Pixel coordinate grounding data:
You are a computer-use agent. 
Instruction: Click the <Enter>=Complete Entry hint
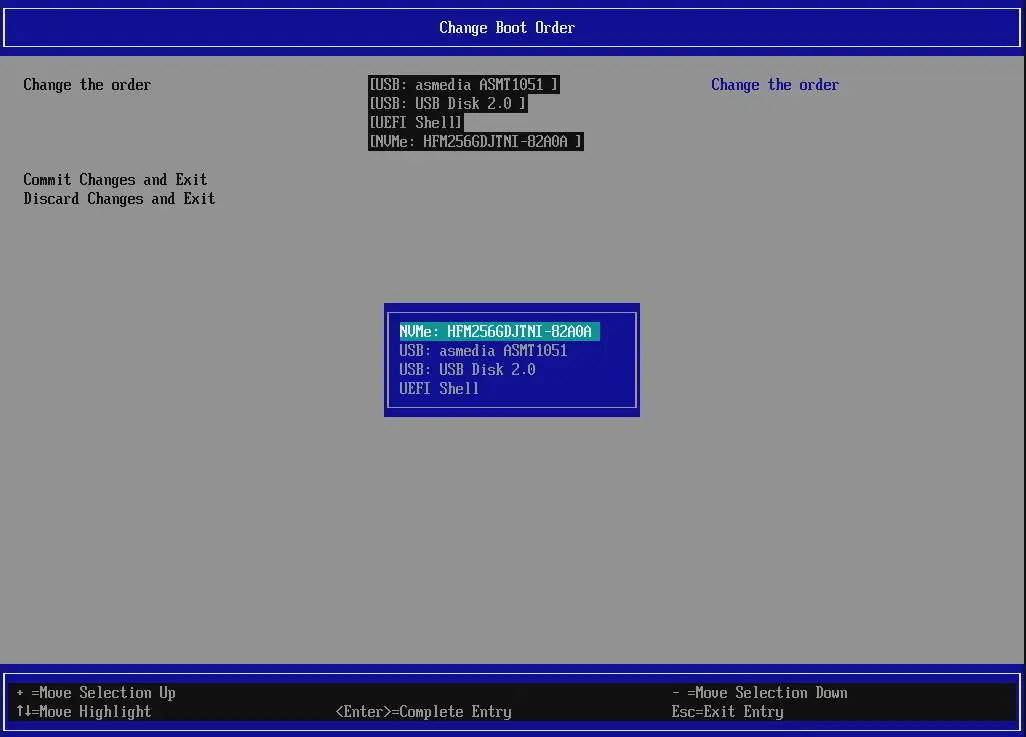(x=424, y=711)
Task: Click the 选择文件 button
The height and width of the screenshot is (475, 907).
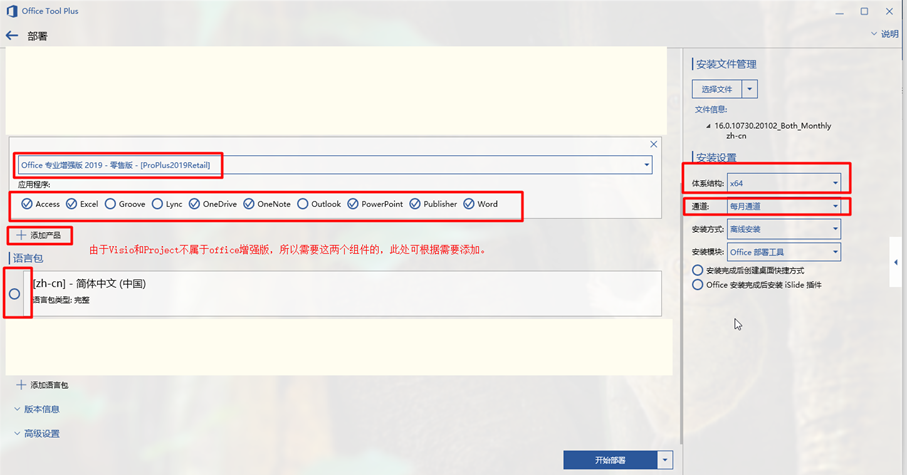Action: pyautogui.click(x=717, y=89)
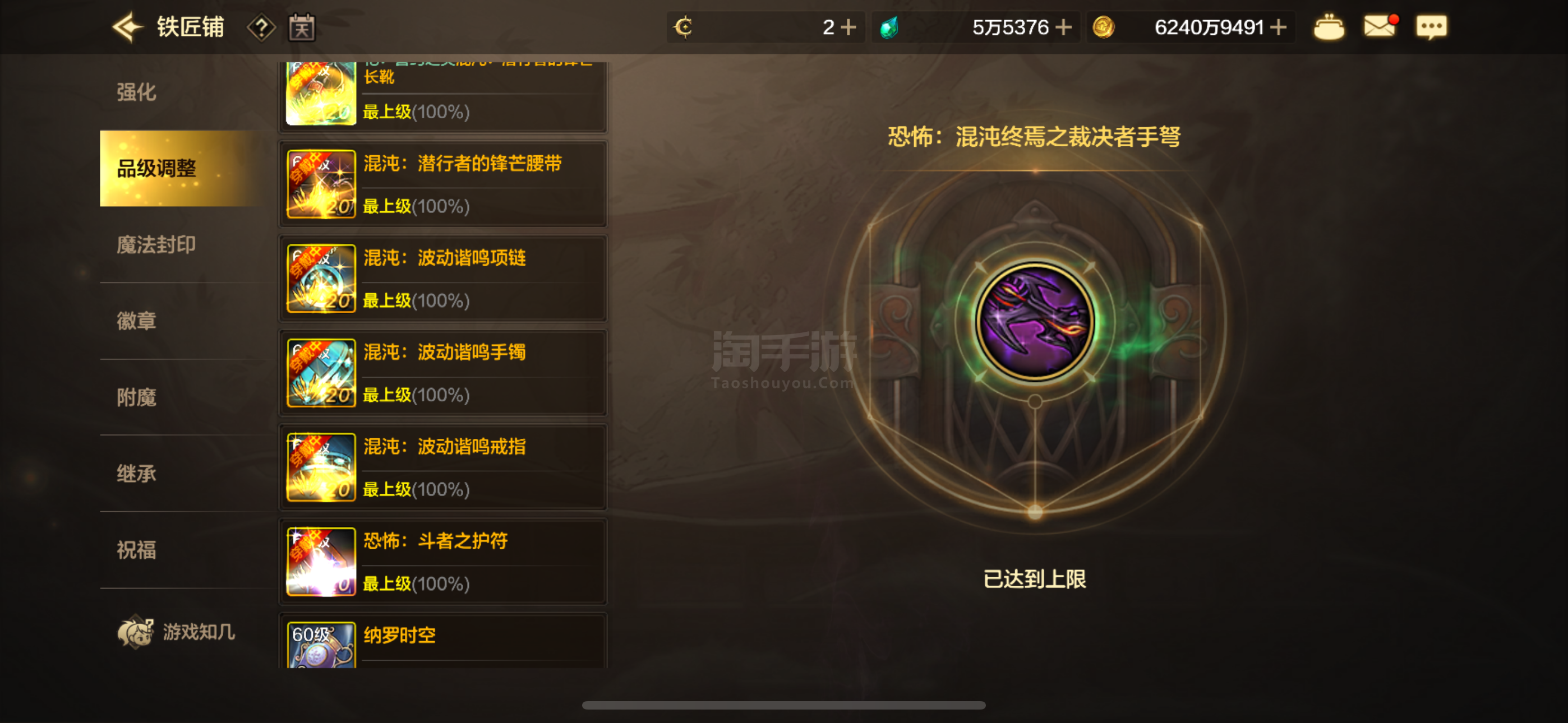Go back using the arrow icon

[x=127, y=27]
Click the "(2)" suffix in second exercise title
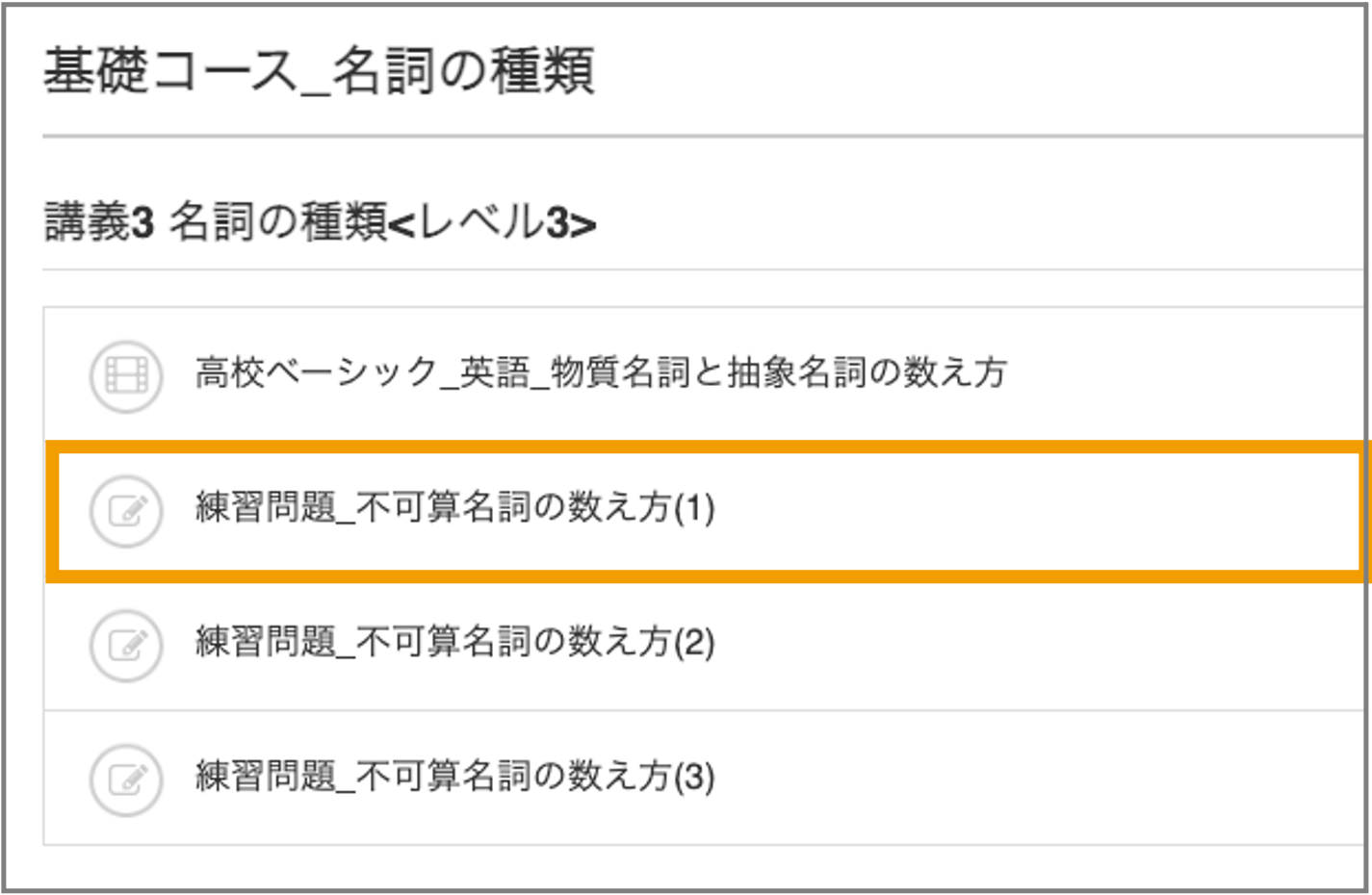This screenshot has height=895, width=1372. [x=693, y=643]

Directions for this task: All lines from the one holding "The height and" through the last line of the records need to be copied exactly, both ends included, and the pictures left behind.

Written response:
The height and width of the screenshot is (475, 907).
Action: pyautogui.click(x=717, y=89)
Go back using the arrow icon

[x=127, y=27]
Click the "(2)" suffix in second exercise title
This screenshot has height=895, width=1372. [x=693, y=643]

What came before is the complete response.